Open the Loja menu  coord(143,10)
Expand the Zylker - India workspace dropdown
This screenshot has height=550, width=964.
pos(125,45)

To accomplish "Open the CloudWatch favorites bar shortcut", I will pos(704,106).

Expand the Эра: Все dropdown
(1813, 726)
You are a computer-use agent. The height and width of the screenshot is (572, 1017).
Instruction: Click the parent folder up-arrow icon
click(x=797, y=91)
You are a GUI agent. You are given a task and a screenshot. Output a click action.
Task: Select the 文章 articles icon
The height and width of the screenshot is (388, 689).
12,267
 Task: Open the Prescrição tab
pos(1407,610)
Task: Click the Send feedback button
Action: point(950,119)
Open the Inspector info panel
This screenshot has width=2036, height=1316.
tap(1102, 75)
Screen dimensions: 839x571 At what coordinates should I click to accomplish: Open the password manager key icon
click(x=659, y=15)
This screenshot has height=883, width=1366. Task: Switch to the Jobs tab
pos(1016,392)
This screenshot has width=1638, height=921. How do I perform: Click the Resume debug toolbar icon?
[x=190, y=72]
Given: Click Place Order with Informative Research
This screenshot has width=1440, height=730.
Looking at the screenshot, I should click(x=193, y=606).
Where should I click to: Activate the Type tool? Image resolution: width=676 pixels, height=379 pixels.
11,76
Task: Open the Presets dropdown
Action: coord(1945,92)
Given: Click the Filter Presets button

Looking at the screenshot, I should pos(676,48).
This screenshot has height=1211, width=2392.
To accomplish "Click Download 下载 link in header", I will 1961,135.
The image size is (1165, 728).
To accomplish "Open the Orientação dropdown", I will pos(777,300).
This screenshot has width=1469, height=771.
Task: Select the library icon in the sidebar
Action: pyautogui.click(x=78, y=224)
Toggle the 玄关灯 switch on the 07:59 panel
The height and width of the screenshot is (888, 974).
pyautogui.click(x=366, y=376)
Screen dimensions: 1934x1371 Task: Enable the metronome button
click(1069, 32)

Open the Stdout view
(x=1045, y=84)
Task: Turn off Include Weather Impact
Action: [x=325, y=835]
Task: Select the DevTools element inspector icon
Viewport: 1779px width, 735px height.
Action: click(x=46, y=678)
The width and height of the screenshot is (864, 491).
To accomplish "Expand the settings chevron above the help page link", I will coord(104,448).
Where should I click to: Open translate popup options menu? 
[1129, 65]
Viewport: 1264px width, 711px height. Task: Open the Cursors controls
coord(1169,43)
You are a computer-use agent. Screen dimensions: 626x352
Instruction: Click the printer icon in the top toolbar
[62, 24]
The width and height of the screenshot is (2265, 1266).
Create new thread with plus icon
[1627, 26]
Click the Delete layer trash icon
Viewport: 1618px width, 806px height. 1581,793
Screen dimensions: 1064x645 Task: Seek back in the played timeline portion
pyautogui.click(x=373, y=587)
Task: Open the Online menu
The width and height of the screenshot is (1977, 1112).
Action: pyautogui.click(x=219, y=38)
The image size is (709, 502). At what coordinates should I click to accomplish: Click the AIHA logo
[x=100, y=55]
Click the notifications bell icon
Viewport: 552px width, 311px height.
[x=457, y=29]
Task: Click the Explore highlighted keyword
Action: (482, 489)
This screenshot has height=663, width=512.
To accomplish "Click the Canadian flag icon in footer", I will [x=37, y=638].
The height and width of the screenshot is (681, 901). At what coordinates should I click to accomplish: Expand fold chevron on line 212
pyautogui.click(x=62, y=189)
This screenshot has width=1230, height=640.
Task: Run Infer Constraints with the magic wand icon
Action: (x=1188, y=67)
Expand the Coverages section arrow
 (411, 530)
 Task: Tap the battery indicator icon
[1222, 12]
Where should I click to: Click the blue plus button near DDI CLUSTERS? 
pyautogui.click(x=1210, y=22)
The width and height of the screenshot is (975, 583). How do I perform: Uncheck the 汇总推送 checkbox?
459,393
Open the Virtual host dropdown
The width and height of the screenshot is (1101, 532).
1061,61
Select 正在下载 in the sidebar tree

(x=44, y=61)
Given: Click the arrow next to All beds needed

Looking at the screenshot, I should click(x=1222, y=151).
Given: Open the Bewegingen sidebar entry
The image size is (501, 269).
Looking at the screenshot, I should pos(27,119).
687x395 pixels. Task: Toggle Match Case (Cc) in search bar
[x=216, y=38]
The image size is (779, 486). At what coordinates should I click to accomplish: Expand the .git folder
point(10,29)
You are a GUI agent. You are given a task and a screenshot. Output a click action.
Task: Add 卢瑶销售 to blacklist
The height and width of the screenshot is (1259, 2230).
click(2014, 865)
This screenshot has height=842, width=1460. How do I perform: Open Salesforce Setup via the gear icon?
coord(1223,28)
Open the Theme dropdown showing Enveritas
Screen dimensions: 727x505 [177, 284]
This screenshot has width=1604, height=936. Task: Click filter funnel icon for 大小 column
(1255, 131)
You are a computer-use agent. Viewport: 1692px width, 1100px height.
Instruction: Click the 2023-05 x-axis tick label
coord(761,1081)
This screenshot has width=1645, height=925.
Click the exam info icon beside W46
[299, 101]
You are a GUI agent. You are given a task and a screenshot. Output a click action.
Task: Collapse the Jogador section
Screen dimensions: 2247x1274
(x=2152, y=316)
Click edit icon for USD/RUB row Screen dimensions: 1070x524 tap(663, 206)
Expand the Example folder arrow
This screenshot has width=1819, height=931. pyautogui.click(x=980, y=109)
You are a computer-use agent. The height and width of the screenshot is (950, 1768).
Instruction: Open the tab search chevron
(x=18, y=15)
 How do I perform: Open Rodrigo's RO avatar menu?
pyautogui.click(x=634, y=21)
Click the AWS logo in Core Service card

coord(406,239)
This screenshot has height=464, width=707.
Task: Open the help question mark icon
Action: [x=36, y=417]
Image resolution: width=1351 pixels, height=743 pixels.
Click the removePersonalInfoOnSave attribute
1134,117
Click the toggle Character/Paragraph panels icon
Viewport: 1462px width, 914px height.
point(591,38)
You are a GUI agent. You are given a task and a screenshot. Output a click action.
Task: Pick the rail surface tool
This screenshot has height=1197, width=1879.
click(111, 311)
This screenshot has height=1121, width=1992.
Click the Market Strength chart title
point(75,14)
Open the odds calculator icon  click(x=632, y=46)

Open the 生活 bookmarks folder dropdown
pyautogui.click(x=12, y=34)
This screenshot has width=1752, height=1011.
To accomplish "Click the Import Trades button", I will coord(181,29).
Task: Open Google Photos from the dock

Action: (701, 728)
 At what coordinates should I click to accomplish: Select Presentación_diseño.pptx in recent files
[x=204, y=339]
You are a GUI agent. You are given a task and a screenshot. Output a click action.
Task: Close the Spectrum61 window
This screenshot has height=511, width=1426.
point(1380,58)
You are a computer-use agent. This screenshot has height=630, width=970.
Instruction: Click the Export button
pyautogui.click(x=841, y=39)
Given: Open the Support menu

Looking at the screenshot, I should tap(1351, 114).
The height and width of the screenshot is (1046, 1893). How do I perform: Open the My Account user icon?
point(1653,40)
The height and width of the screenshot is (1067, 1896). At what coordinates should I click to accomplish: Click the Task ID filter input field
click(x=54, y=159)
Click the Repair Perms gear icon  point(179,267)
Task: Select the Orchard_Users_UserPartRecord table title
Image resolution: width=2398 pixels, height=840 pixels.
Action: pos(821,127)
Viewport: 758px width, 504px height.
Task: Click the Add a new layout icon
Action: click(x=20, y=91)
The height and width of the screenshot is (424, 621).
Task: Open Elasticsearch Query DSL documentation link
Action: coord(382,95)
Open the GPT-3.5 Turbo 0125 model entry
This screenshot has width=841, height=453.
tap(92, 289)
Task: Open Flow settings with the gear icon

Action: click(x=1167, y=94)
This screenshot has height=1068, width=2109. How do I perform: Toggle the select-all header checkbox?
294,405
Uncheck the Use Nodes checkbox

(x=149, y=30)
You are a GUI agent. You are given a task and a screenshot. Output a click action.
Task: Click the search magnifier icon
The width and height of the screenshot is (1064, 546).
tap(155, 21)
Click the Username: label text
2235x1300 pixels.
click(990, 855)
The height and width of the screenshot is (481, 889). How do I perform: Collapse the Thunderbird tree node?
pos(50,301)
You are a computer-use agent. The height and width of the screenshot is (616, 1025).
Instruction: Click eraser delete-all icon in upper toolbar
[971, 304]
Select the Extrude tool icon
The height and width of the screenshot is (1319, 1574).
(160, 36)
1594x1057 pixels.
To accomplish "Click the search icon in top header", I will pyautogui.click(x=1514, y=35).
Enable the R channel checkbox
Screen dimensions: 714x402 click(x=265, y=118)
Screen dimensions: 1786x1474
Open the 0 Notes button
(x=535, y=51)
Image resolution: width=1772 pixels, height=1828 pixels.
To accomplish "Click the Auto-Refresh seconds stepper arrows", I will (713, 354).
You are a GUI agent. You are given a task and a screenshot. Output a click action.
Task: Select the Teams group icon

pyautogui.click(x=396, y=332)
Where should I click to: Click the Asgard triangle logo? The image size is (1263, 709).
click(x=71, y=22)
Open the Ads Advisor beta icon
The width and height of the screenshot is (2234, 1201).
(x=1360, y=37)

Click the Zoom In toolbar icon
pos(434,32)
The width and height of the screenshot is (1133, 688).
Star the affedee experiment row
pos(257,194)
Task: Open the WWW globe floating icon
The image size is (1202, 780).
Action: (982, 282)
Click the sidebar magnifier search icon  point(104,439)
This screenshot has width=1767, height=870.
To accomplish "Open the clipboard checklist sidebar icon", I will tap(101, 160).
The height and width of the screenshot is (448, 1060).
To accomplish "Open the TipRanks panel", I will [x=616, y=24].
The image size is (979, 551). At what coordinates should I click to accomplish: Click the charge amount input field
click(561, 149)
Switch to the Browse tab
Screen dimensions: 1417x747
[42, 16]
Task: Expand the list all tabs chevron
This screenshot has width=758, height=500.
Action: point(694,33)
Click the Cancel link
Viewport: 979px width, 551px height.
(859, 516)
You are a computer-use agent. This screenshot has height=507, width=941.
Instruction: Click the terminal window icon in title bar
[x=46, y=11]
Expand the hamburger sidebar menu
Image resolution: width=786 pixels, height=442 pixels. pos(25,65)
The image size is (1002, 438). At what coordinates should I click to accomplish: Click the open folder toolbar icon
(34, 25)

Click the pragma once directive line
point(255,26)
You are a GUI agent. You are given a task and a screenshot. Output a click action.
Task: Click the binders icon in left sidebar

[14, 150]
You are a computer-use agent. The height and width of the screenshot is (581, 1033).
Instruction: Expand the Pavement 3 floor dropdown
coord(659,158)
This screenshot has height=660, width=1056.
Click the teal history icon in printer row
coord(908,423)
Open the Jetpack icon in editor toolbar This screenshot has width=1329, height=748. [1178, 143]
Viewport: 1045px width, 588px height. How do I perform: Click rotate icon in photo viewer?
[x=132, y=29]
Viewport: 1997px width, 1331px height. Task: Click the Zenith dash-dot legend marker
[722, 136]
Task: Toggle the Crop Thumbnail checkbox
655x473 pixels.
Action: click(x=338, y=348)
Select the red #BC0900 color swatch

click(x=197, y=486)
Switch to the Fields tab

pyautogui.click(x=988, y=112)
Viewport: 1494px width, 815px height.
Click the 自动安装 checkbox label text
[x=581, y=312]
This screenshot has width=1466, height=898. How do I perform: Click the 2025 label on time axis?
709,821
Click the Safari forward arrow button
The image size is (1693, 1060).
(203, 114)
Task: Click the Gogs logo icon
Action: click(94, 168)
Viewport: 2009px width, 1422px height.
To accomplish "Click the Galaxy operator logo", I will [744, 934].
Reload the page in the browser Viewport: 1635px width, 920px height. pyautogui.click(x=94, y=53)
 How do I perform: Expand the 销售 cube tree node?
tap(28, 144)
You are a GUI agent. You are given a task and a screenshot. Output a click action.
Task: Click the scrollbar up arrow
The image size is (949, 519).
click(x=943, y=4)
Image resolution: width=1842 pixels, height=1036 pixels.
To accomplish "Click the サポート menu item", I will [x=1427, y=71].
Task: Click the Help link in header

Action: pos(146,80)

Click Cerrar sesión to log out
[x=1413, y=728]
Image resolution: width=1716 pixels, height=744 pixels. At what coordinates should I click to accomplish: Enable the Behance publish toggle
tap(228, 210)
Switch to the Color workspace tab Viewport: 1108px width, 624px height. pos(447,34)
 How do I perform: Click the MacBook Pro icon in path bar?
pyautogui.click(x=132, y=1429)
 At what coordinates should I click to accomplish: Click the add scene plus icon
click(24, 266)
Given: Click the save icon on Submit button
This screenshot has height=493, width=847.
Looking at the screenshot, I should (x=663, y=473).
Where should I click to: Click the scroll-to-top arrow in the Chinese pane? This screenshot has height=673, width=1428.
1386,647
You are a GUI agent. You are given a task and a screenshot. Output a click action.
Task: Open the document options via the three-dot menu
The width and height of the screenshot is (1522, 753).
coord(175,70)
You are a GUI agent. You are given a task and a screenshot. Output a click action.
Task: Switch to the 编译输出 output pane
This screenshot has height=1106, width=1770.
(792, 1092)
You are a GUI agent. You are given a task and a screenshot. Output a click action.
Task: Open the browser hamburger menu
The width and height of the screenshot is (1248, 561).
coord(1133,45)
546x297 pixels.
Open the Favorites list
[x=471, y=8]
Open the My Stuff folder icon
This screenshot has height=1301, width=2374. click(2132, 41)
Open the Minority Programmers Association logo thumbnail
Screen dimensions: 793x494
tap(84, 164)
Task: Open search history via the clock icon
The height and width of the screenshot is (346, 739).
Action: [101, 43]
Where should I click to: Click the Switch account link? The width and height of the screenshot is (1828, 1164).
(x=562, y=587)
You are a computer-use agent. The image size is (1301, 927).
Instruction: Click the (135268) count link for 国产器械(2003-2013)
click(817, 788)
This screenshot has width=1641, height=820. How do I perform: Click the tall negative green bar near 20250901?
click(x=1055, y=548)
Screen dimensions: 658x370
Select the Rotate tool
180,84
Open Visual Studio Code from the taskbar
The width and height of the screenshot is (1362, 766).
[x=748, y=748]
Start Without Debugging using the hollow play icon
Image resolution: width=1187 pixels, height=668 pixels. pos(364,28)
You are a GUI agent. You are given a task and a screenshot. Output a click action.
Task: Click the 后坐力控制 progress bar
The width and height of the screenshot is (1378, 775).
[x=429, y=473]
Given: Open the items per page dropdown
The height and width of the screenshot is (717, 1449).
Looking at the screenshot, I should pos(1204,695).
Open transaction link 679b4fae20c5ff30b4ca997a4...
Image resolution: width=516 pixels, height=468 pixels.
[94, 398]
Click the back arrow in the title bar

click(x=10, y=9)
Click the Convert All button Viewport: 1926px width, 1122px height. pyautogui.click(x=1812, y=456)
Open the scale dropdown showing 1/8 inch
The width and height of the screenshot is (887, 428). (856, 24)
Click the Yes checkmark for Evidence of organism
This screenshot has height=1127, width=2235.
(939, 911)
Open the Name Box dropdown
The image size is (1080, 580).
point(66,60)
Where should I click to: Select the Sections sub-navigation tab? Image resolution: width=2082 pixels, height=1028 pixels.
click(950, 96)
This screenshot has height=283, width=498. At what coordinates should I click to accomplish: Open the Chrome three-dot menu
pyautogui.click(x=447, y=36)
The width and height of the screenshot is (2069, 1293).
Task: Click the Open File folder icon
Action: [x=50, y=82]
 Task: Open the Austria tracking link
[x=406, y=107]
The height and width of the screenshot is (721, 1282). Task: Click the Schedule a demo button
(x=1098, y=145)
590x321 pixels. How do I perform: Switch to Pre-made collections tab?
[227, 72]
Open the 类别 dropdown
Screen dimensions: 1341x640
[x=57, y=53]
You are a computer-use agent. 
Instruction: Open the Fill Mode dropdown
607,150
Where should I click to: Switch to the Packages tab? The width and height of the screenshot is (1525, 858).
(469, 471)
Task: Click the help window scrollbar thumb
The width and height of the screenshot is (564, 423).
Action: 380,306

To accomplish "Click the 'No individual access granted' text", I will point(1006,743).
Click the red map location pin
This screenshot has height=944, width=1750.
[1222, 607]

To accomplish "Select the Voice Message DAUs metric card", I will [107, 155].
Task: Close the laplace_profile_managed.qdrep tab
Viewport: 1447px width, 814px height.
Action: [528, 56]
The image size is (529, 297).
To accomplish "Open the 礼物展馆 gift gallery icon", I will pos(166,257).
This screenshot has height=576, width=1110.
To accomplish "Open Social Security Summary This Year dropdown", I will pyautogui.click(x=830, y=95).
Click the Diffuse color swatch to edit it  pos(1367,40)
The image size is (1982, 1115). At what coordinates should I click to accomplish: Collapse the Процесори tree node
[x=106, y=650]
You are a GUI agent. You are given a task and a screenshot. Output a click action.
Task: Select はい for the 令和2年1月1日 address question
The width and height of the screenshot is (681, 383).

______________________________

> **Task objective**:
Up to and including the line that contains "Open the Inspector info panel", restate word for word every line of the entries, starting from the first.

> **Result of the task**:
Open the Loja menu  coord(143,10)
Expand the Zylker - India workspace dropdown
This screenshot has height=550, width=964.
pos(125,45)

To accomplish "Open the CloudWatch favorites bar shortcut", I will pos(704,106).

Expand the Эра: Все dropdown
(1813, 726)
You are a computer-use agent. The height and width of the screenshot is (572, 1017).
Instruction: Click the parent folder up-arrow icon
click(x=797, y=91)
You are a GUI agent. You are given a task and a screenshot. Output a click action.
Task: Select the 文章 articles icon
The height and width of the screenshot is (388, 689).
12,267
 Task: Open the Prescrição tab
pos(1407,610)
Task: Click the Send feedback button
Action: point(950,119)
Open the Inspector info panel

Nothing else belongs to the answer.